Une fois, j’ai participé à une formation organisée par le siège de l’institut. Cela devait faire un an que j’enseignais. On nous avait réunis pour une journée de cours modèles, de conférences données par des professeurs chevronnés, et de discours émanant des cadres de la société. Je savais que je n’y apprendrais rien de décisif, et je n’avais aucune envie d’y aller ; mais pour espérer une revalorisation de mon taux horaire, la présence était obligatoire.

De cette journée assommante, pourtant, je retiens une chose. Lors d’une intervention liée au curriculum de l’institut, un cadre demanda aux enseignants : « Que ressentez-vous lorsque l’on vous adresse une remarque sévère ? » Plusieurs furent sollicités. La plupart répondaient : « Je m’efforce de faire mieux », « Je veux prouver que j’en suis capable ». L’un d’eux déclara même : « Je me dis : “Tu vas voir ce que tu vas voir !” » En les écoutant, je me disais que si l’on m’interrogeait, je répondrais probablement la même chose.

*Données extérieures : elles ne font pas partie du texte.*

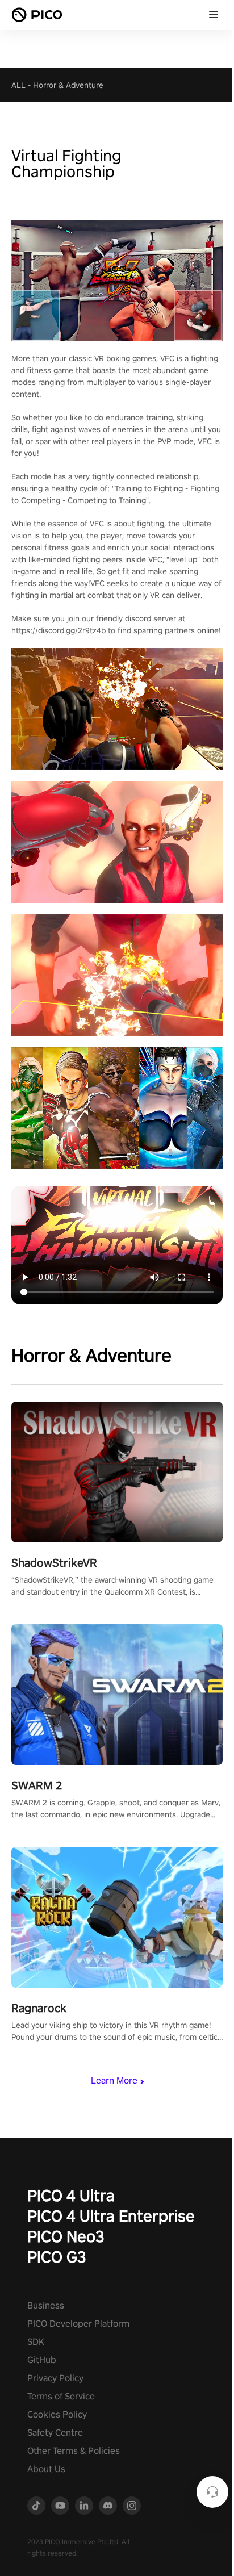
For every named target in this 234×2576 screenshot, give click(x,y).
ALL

Après en avoir interrogé une dizaine, le cadre conclut : « C’est très bien. Lorsque vous êtes confrontés à la critique ou à l’adversité, vous faites face, vous redoublez d’efforts. C’est ainsi que vous avez réussi vos examens et que vous êtes devenus professeurs ici. Se faire reprendre, échouer, faire un moteur des revers : c’est admirable. Mais beaucoup d’enfants ne fonctionnent pas ainsi. Quand on leur dit quelque chose de dur, ils se découragent. Ils se disent qu’ils n’y arriveront jamais et abandonnent. La majorité de nos élèves fonctionnent ainsi. Ils ne sont motivés que lorsqu’on les félicite, ou lorsqu’ils réussissent. »

On entend souvent les personnes qui ont réussi dire : « Échouez autant qu’il le faudra », ou « Ce qui ne marche pas aujourd’hui vous servira de leçon ». Pourtant, la réalité ne suit pas toujours ce schéma. En cinq ans d’enseignement, j’ai vu combien la plupart des enfants n’apprennent pas de leurs échecs : ils perdent confiance, tout simplement. Bien sûr, il est essentiel de donner une seconde chance à ceux qui ont échoué. Mais il faut aussi garder en tête que certains restent paralysés par un unique revers, incapables de repartir du bon pied. Surtout si vous, vous avez eu la chance de pouvoir avancer grâce à vos échecs.

 

À propos de l’auteur

Satoshi Ogawa est né en 1986 dans la préfecture de Chiba. Il fait ses débuts littéraires en 2015 avec De ce côté d’Eutronica (Yūtoronika no Kochiragawa, Hayakawa Books). En 2018, son roman Le Royaume des Jeux (Gēmu no Ōkoku, Hayakawa Books) remporte le 38ᵉ Grand prix Nihon SF ainsi que le 31ᵉ prix Yamamoto Shūgōrō. En janvier 2023, il reçoit le 168ᵉ prix Naoki—l’un des prix littéraires les plus prestigieux du Japon, récompensant des romans populaires d’exception—pour La Carte et le Poing (Chizu to Ken, Shūeisha, référence au roman de Michel Houellebecq, La Carte et le Territoire). Son œuvre la plus récente, Your Quiz (Kimi no Kuizu), est parue chez Asahi Shimbun Publishing.